Вот вечер наступил. В лесу стало еще тише. Пичужки примолкли, только кое-где далеко косари позвякивают косами, да в темнеющем лесу лениво позванивает бота-лом чья-то лошадь — пасется. Мне бы тоже, думаю, корову отправить в лес, да уйдет. Пусть уж у стога в изгороди ночует. А у самого неотвязная дума: «Где ночевать буду?..» В избушке тоскливо, да еще кто-нибудь ночью придет, не услышу, как самовар мой стащат. Самовар был для меня самой дорогой вещью из всего, что оставлено. Думаю: «Заберусь-ка я в стог сена, и тепло там, и комары кусать не будут, и никто меня не увидит. И самовар туда же с собой захвачу». Загнал я корову в изгородь. Разрыл в стогу нору, засунул туда самовар и сам залез. Мягко, тепло, ароматно. Самовар еще веревкой привязал к ноге,— в случае, если потащат, я услышу, как дернут мою ногу, проснусь.

Улегся, прислушиваюсь, в лесу все темней и темней становится, все тише и тише. И, кажется, тишина эта лесная и мрак таят в себе что-то. Прикорнул я, решил не думать ни о чем... Ан нет, вот кто-то по ельнику ходит, шлепает. Забрался поглубже в стог и отверстие завесил сеном. Уснул.

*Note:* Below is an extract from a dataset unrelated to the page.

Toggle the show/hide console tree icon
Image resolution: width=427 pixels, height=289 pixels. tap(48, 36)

Сколько времени я спал, не знаю, только когда проснулся, взглянул — темно, тихо. Слышно, корова моя жвачку жует, отдувается лежит, должно быть. Пощупал я ногой самовар — тут. Опять задремал и уснул, крепко уснул. Снится мне, что пролезаю я сквозь густую чащу леса и вдруг кто-то меня как рванет за волосы. Я сразу проснулся да как закричу. А у стога кто-то фукнул.

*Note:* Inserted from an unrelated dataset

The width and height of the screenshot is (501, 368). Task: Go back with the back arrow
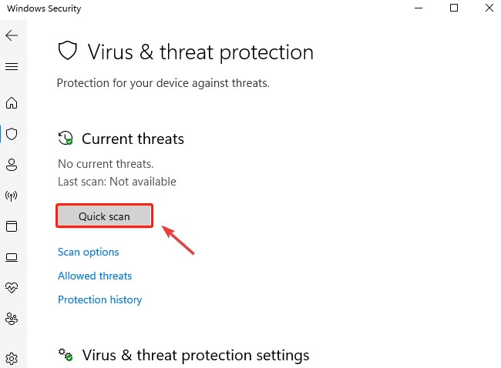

Я кубарем вылетел из стога, хочу подняться на ноги, а ногу мою кто-то держит. Я опять заорал. Забыл спросонья, что моя нога веревкой к самовару привязана. Дернул с силой ногу, из стога на меня самовар вылетел и краном в спину мне, да так ткнул, что я едва опомнился. Вскочил на ноги, вижу — светло, солнышко уже играет, протираю глаза. Из-за стога корова моя смотрит на меня.

Тут только я догадался, в чем дело: видно, во сне я выставил голову из стога, а корова пучеглазая сено стала есть да вместе с сеном волосы мои захватила, ну и рванула.

— Ах, ты, такая-сякая! — закричал я, схватил хворостину и побежал к корове. Про веревку-то опять забыл. Запнулся за нее и упал. А корова за стог спряталась.

От досады я чуть не заплакал. Отвязал от ноги веревку и опять бросился за коровой с хворостиной. А она фукнула, хвост подняла, да от меня... Я за ней,— она от меня. Бегаем вокруг стога. Потом, верно, корове надоело. Перепрыгнула она через изгородь да в ельник и ускакала.

Солнце уже высоко поднялось, когда приехал отец на лошади. Я обрадовался. Но не сказал, что со мной случилось. Только когда мы навили небольшой возок сена, уложили все пожитки, привязали к телеге корову и поехали домой, я рассказал. Отец усмехнулся и проговорил:

— Не надо было башку свою выставлять.— И, подумав, добавил: — Остричь надо волосы-то. Все прически делаешь. Вот тебе корова и сделала прическу.

Отец взглянул на меня и вдруг захохотал.